Sementara itu, seperti dituduhkan oleh para musuh petani, terutama para tuan tanah, pemerintah pusat dan pihak militer, gerakan petani di kawasan Luzon Tengah ini telah ditunggangi oleh para politisi kiri, bahkan oleh para komunis dalam barisan Partai Komunis Filipina (CCP) atau bahkan gerakan radikal bersenjata (NPA). Dalam sejarah, kawasan ini pernah menjadi daerah kekuasaan para pemberontak Hukbalahap setelah mereka ikut berjuang mengusir pasukan pendudukan Jepang. Tapi pertengahan tahun 1950-an pemerintah Magsaysay sudah melumpuhkannya. Usaha melumpuhkan kelompok bersenjata NPA pun terus dilakukan, termasuk oleh Cory Aquino sendiri.

Saling tuduh
Para anggota Kongres pendukung petani mendesak Malacañang melakukan investigasi resmi atas kekerasan yang terjadi. Tapi President Gloria M. Arroyo menolaknya. Polisi menuduh para petani membawa senjata ketika berdemonstrasi dan memprovokasi tentara dan polisi. Polisi menyatakan ada snipers yang bersembunyi di balik truk-truk pengangkut tebu. Organisasi petani membantah keras karena bukti-bukti senjata yang ditemukan itu bukan milik mereka tapi bisa saja dimiliki oleh para satpam dari hacienda. Cory Aquino di rumahnya merasa cukup dengan memanjatkan doa perdamaian.
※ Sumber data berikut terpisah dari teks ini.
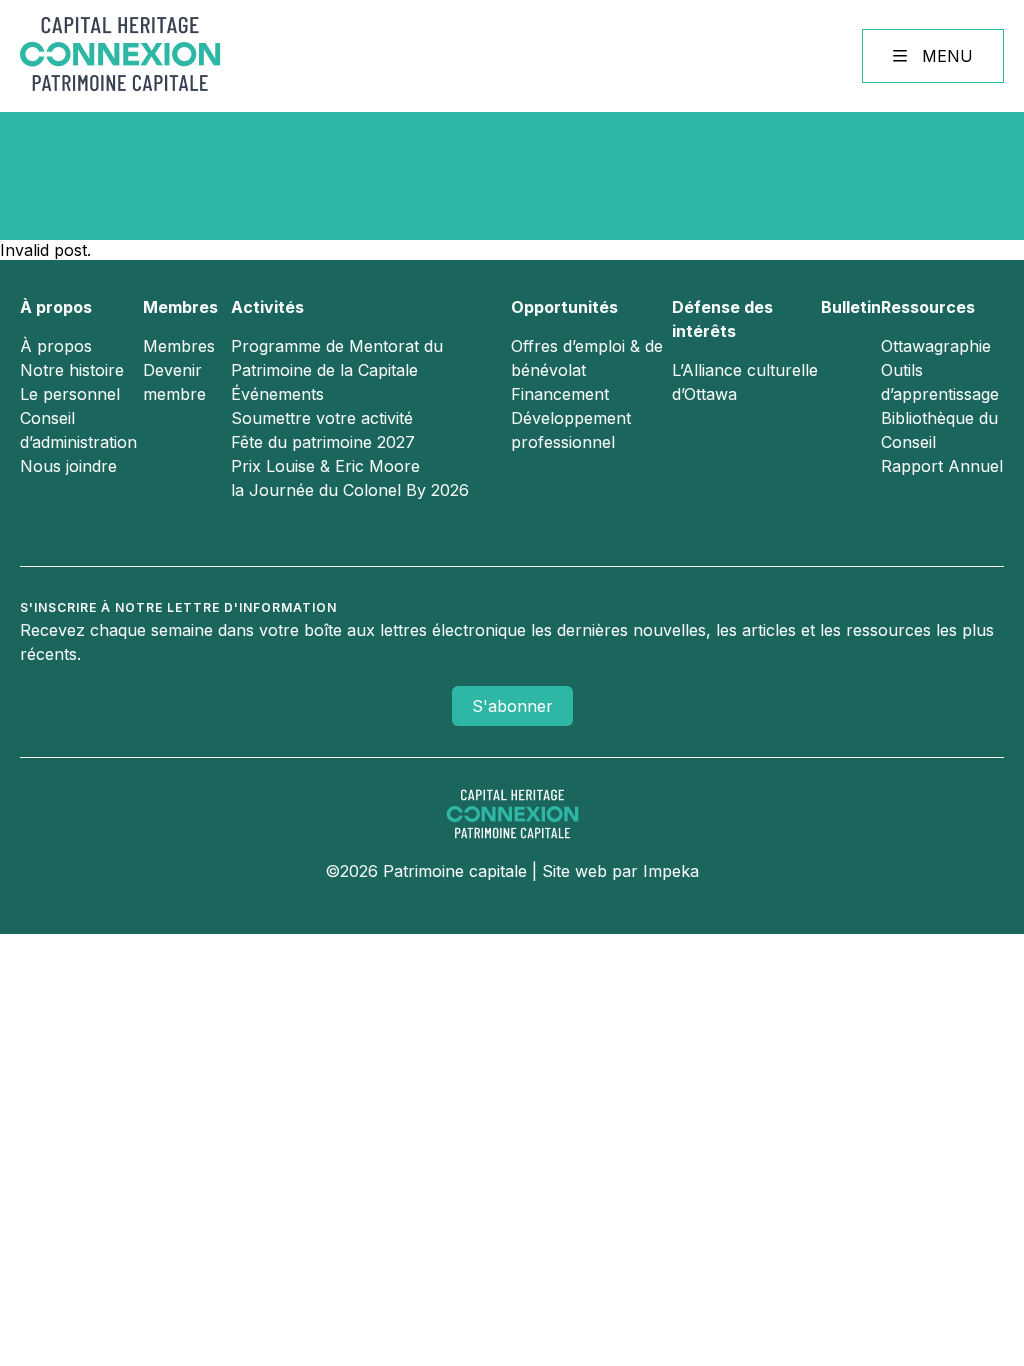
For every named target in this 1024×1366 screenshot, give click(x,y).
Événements (277, 394)
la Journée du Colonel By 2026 (350, 490)
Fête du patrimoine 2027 (323, 442)
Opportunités (564, 307)
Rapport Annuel (942, 466)
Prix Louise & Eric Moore (325, 466)
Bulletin (851, 307)
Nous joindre (68, 466)
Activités (267, 307)
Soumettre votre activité (322, 418)
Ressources (928, 307)
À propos (56, 307)
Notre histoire (72, 370)
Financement (560, 394)
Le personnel (70, 394)
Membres (180, 307)
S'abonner (512, 706)
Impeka (671, 871)
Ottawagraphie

Tuduh-menuduh memanas. Senator oposisi mantan jenderal Juan Ponce Enrile mempertanyakan mengapa tentara sampai harus dikirimkan ke perkebunan itu. Sementara itu sekretaris Menteri Tenaga Kerja Filipina Patricia Sto. Tomas membantah bahwa dirinya memerintahkan para tentara di perkebunan untuk menarik picu senjata. Para tuan tanah di Filipina memiliki pasukan bersenjata dan sering menyewa para tentara atau brigade mobil polisi untuk menjaga keamanan hacienda. Di pihak para petani Tarlac, mereka akan mengarak jenazah para korban untuk menghormati para pahlawan perjuangan tanah yang gugur, dan bersumpah tidak akan berhenti mendesak semua pihak. Namun, yang lebih memprihatinkan, Departemen Pembaruan Agraria (DAR) tegas menyatakan tidak memiliki wewenang untuk mencampuri konflik di hacienda Luisita. Keadaan tampak semakin rumit dan dapat menegang lagi.

Di balik aksi tuduh-menuduh yang menandakan rumitnya keadaan hubungan agraria dengan semua anasir sistem politik masyarakat Filipina, kasus kekerasan di hacienda Luisita ini sendiri menyimpan bara yang sulit dipadamkan dalam sistem perundangan yang ada. Keluarga Cojuanco sudah berhasil memaksakan lolosnya modus SDO dalam sebuah momorandum “kesepakatan” (deferment) untuk masa 30 tahun sejak disahkan Mei 1989. Selama itu legalitas dan legitimasi apa pun dari segi pembaruan agraria, sekalipun sudah disahkan oleh negara, sulit digunakan untuk mendesak keluarga kaya itu meredistribusikan tanah-tanahnya.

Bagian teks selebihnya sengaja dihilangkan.